In a survey of 1000 people, 60% say they vote for Candidate A for president. How can you estimate a margin of error for the 60% estimate?

Confusion:
I am very confuse about the estimation method. I have learnt about the unparametric estimate (plug-in estimation), and to estimate the mean, you simply do $1/N*\sum x_i$.
On the other hand, you can also use the MLE which is simply max $f(x_1..x_n;\theta )$.
In particular, My confusion is that:
1) If we already assume that $X_i$ they are bernoulli, how come we have to go through that long derivation. $E(Y/N) = .... = p$, why can't we say that $E[X_i]=p$, thus, $1/N*\sum x_i=p$? If I do this, am I using the MLE or the plug-in estimation?
It seems like you confused some concepts.
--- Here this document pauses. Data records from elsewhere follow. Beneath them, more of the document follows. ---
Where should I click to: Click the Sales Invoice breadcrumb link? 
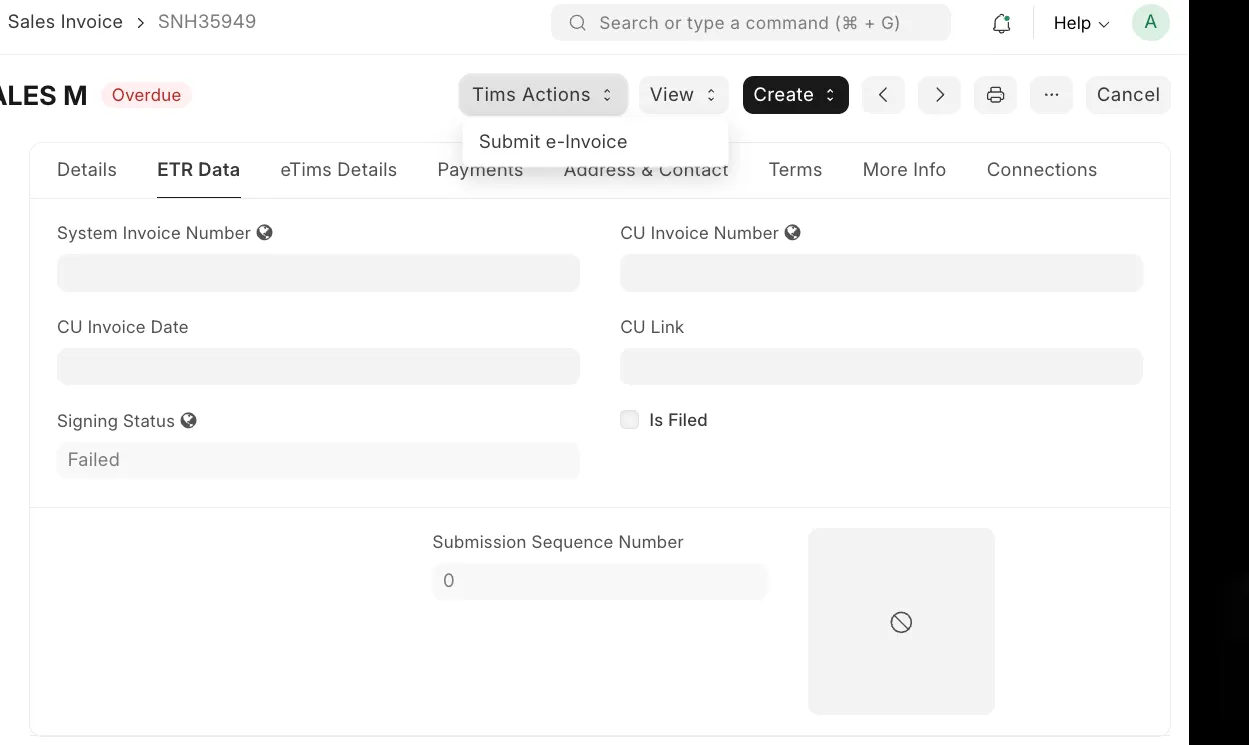point(65,22)
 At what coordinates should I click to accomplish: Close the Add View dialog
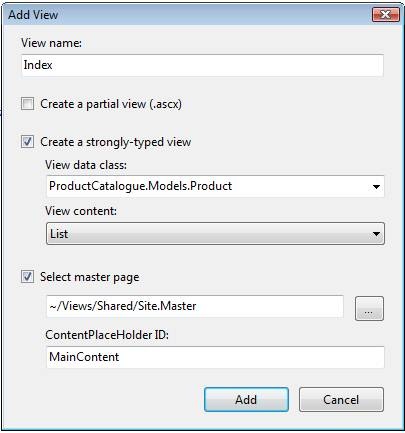point(386,15)
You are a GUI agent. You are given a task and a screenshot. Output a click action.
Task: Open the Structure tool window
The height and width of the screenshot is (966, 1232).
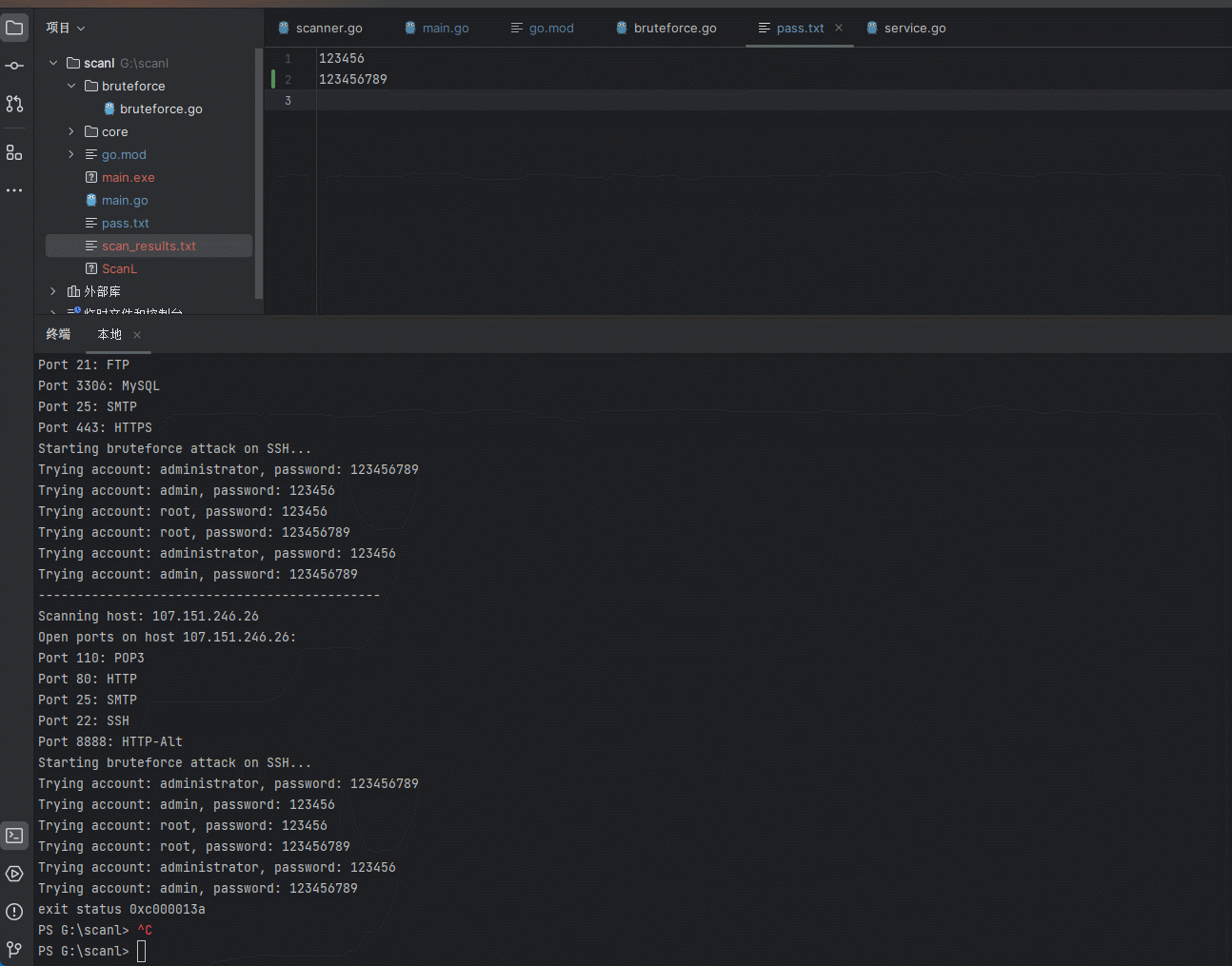14,152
I'll try to make it clearer.
The sample mean does not equal to the parameter $p$, rather it converges (in probability, mean, a.s., etc.) to $p$. I.e., $1/N\sum_{i=1}^N X_i \xrightarrow{p} EX_i =p$ as $n \to \infty$. (Of course, assuming that $X_1, X_2,...$ are iid from Bernoulli r.v with $p$).
It is possible to get the same estimator with different estimating methods. E.g., for this case you can check that $\bar{X}_n$ is the MLE, it is clearly also the method of moments estimator and an UMVUE. Actually, it is the most intuitive estimator that once can come with for $EX=\mu$.